The Paw Print
On Sunday night, Dr. William Lipke of the ASU Music Department brought a classy touch to Leon Hall with his piano recital. Seeing Dr. Lipke in a tailed tuxedo made the audience feel as though they should be in formal attire as well. The recital almost seemed a tour through music history and provided a glimpse in to the style of each period of music history, giving insight in to the style of each composer represented. The music that Dr. Lipke played spanned three periods of music history, going from the Baroque period to the Classical and to the Romantic.
The opening piece of the evening was Toccata in E Minor by Johann Sebastian Bach. This was a composition in three movements: Un poco allegro, Adagio, and Fuga: Allegro. The Allegro, in closing the piece, has many dynamics and a very bright timbre. The next piece brought the classical period in. Haydn’s Sonate in E-flat Major has a very upbeat tempo which brought in an element of excitement to the recital. This piece was also in three movements; however these movements were very different from Bach’s. Dr. Lipke called Haydn the “most classical of classical composers,” and this was very evident in the structure of the movements. Following the journey through the Baroque and Classical periods there was a brief intermission.
The next half of the journey took the audience to the Romantic period with two consecutive pieces by Franz Shubert, Impromptus in G major and E-flat Major respectively. The G major was a very even, pleasant 4/4 time tempo and had no separation of movements. On the other hand, the Impromptu in E-flat major was a ¾ time waltz and had had distinct light feel with a deeper timbre in the middle portion of the piece. The next piece transported everyone back to the Baroque period with a Melodie from the opera “Orfeo” by Christoph Willibald von Gluck.
The evening ended on an exciting note in the Romantic period with the Scherzo No. 1 in B Minor by Fredric Francois Chopin. This piece had a high degree of difficulty and for added entertainment, Dr. Lipke played this piece from memory. This fast and lively composition added a “bang” to the ending of the recital.

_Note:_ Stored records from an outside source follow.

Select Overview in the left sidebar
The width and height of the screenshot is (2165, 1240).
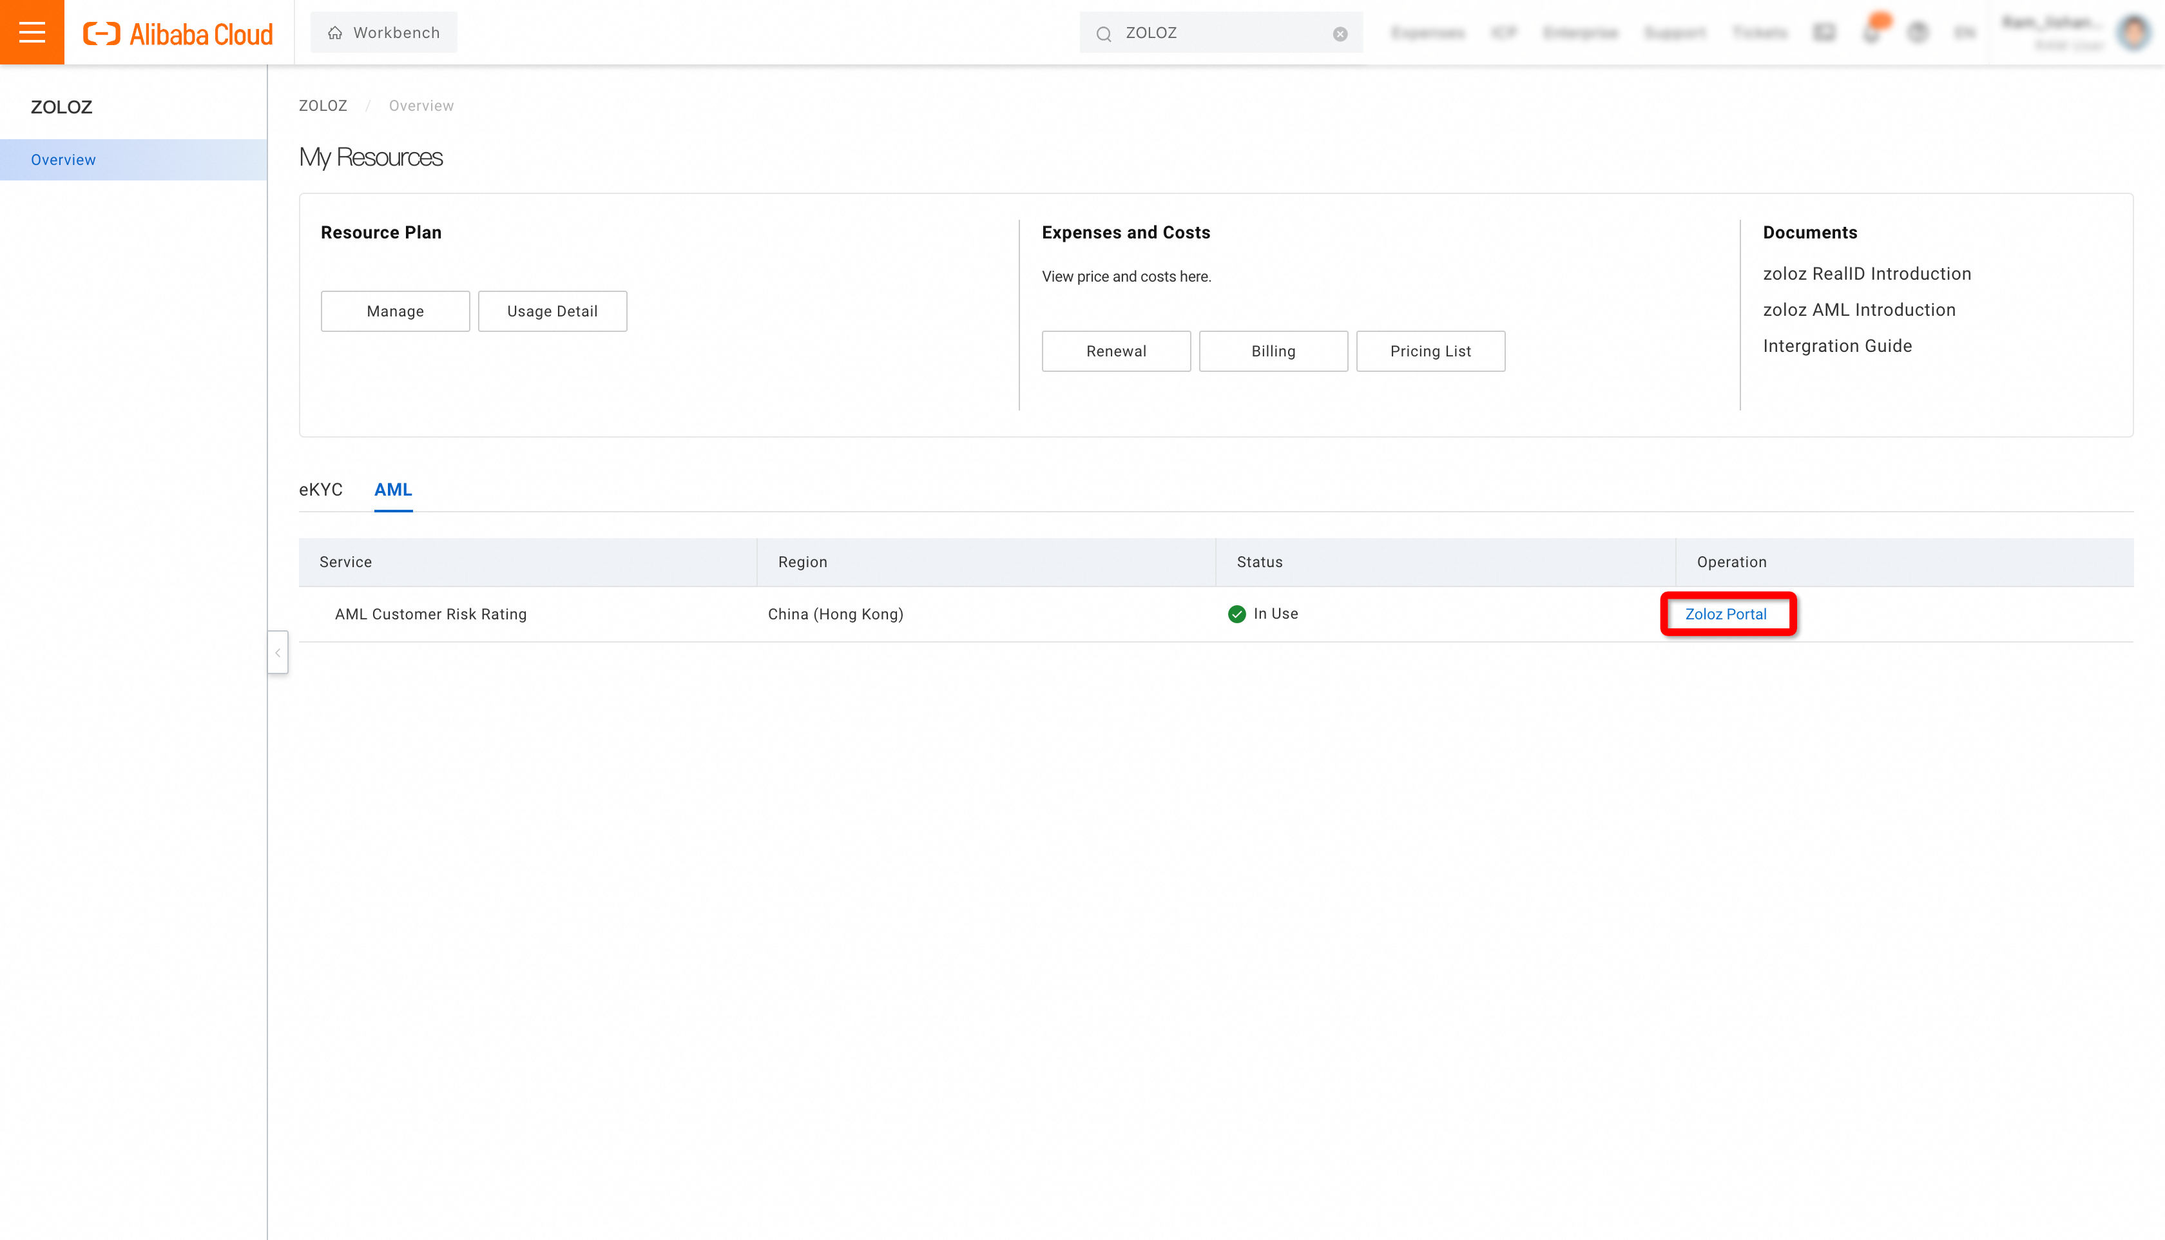pos(63,160)
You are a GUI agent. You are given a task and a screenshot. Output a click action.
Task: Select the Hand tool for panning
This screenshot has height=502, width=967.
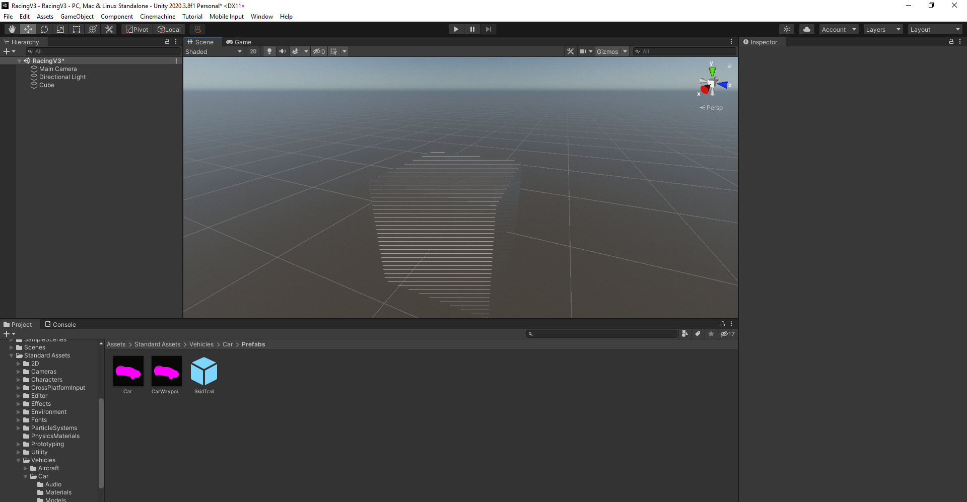tap(12, 29)
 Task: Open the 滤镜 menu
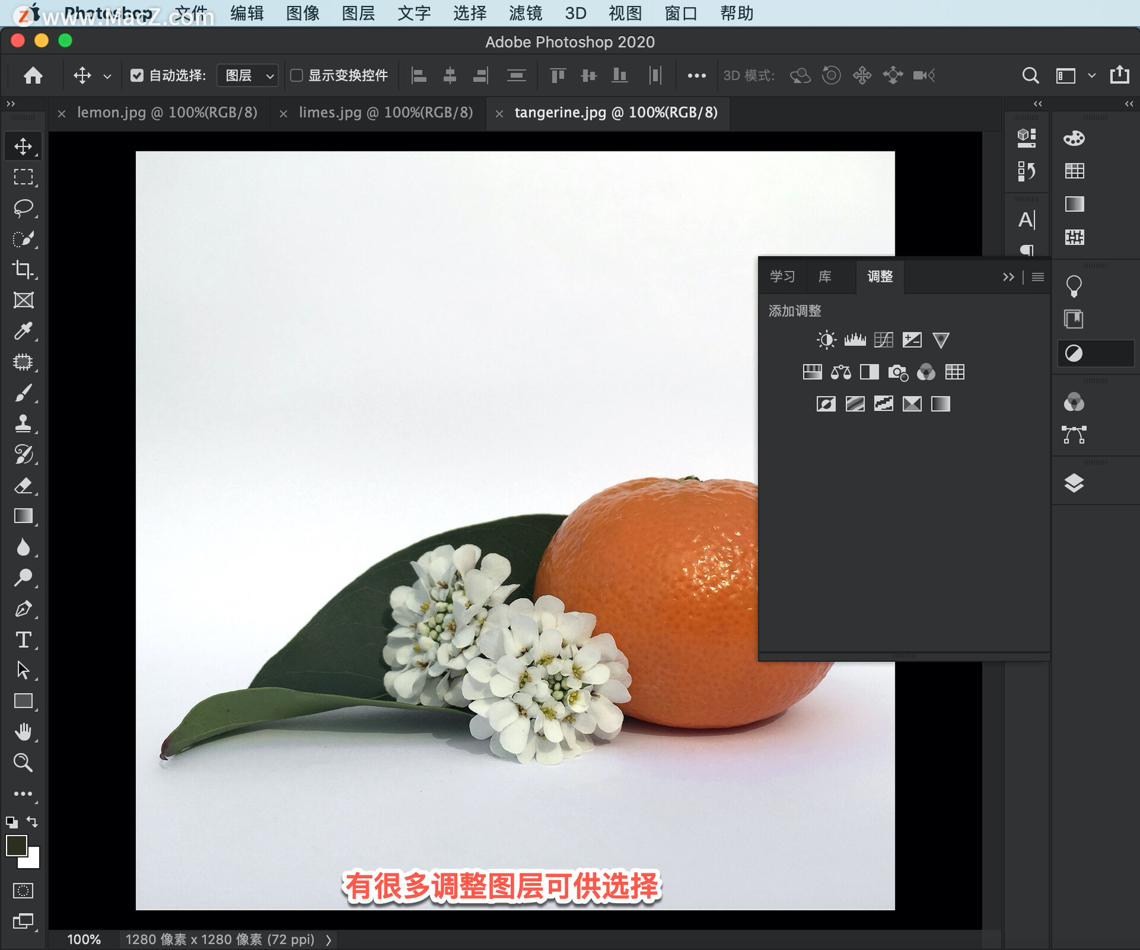click(x=525, y=13)
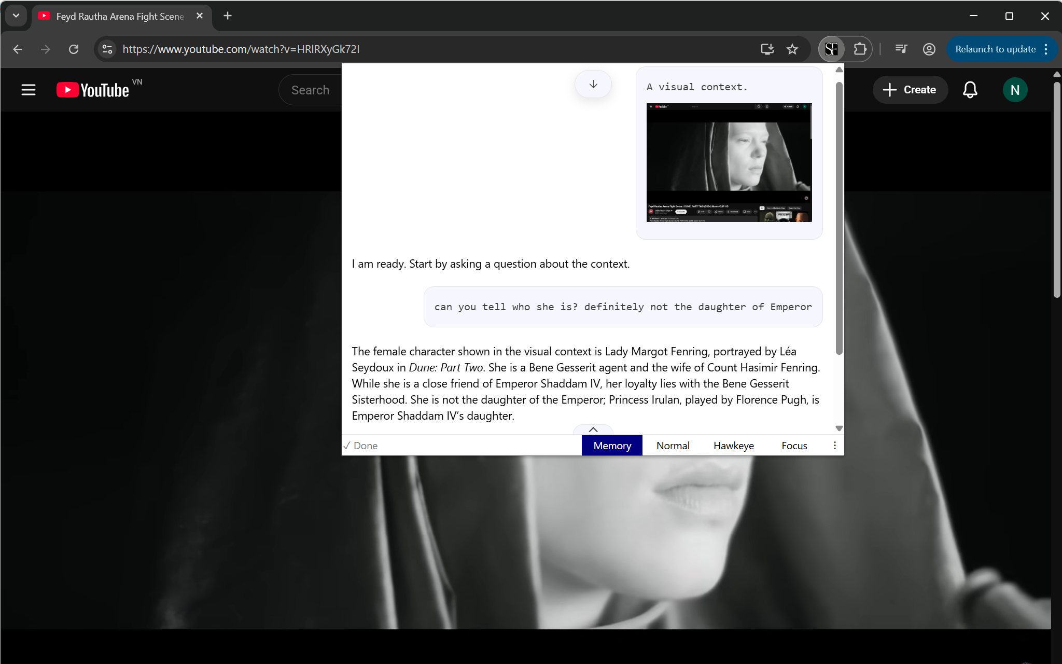Click the SH extension icon in toolbar
Viewport: 1062px width, 664px height.
tap(832, 49)
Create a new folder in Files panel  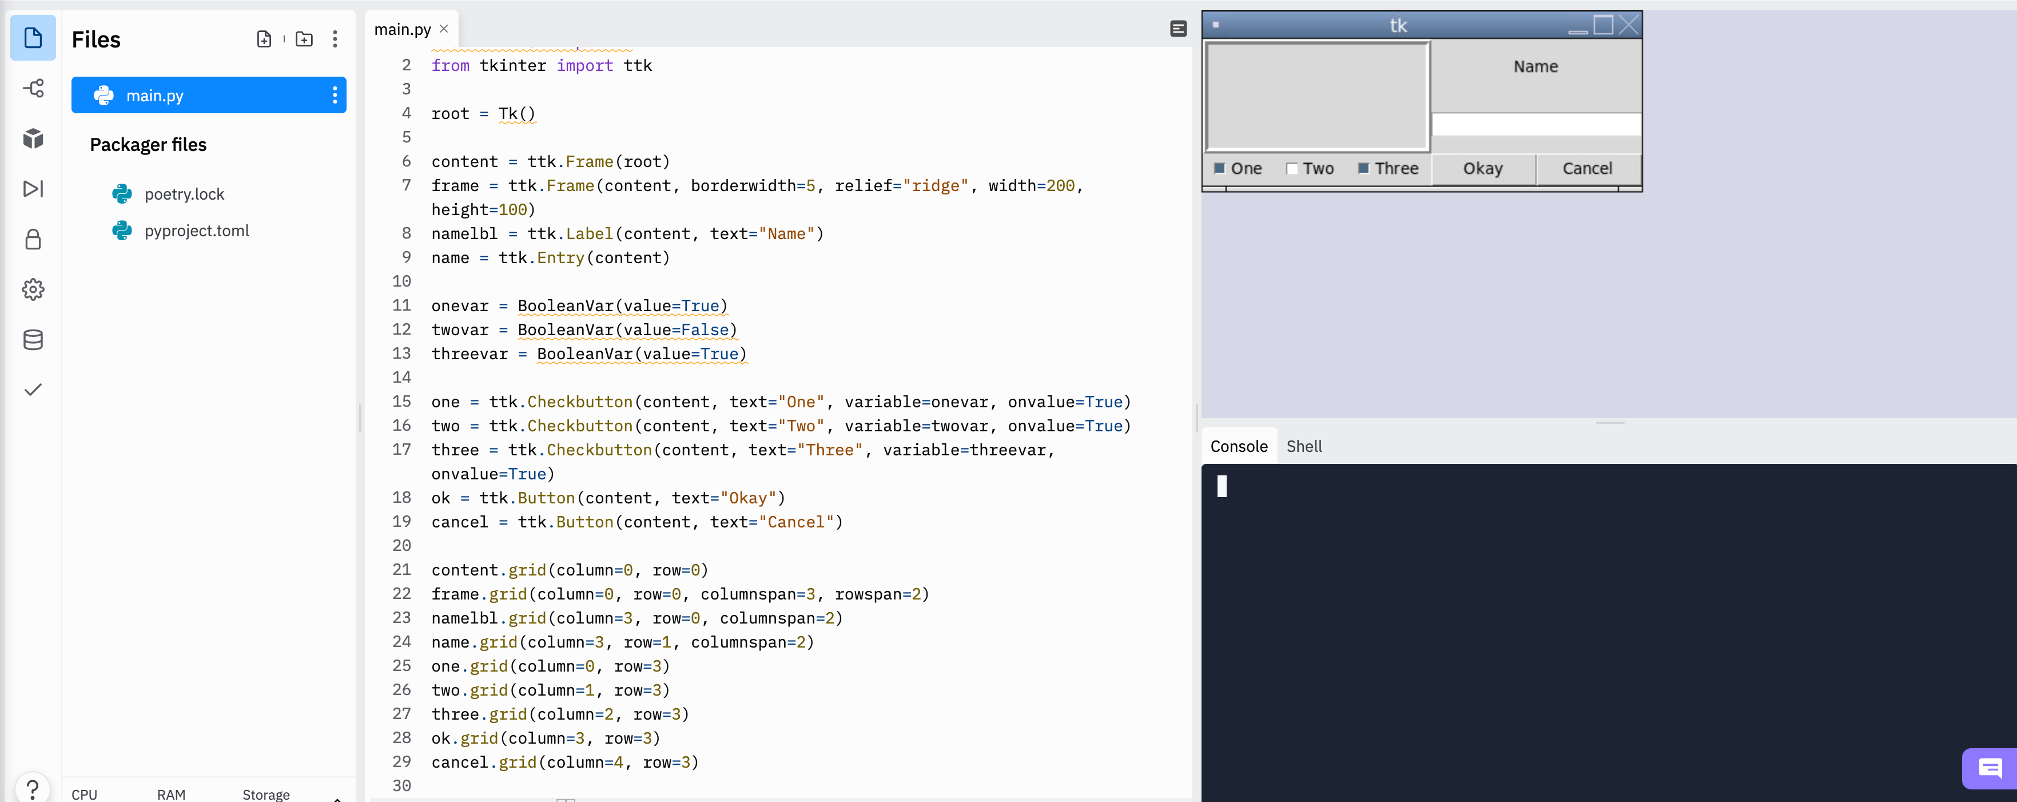tap(305, 38)
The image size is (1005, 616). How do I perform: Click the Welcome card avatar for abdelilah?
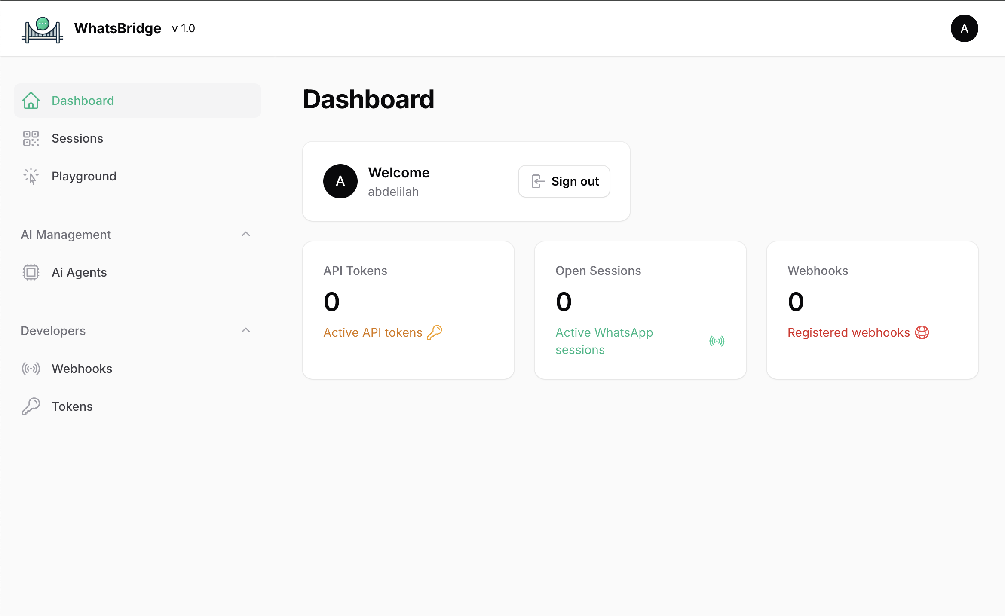coord(340,181)
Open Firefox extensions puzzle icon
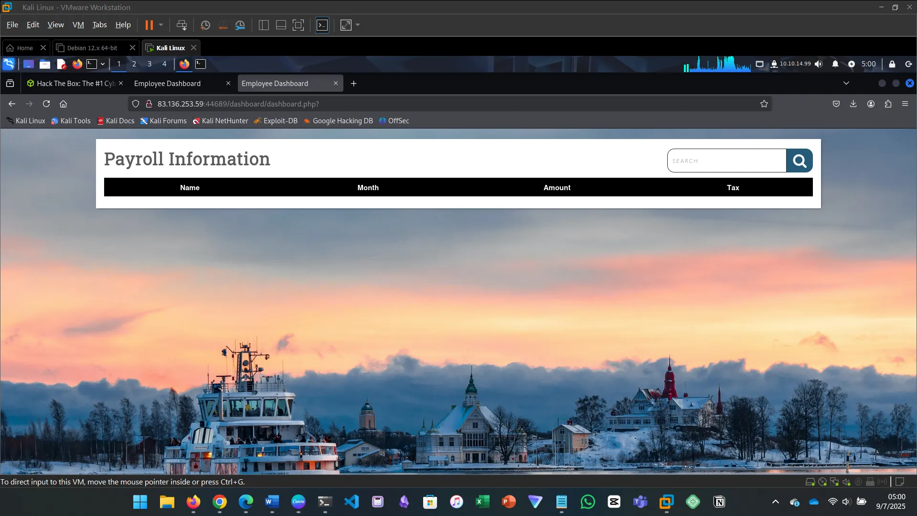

The journey through the history of music brought a very classy and professional touch to the recital and each piece was a glimpse in to the past. Mrs. Darlene Thompson, who attended the recital, said that she could “picture the composers writing down these melodies that came to their minds.” The journey was short, yet it covered hundreds of years with notes on paper and highly skilled hands playing the Steinway and Sons piano in Leon Memorial Hall.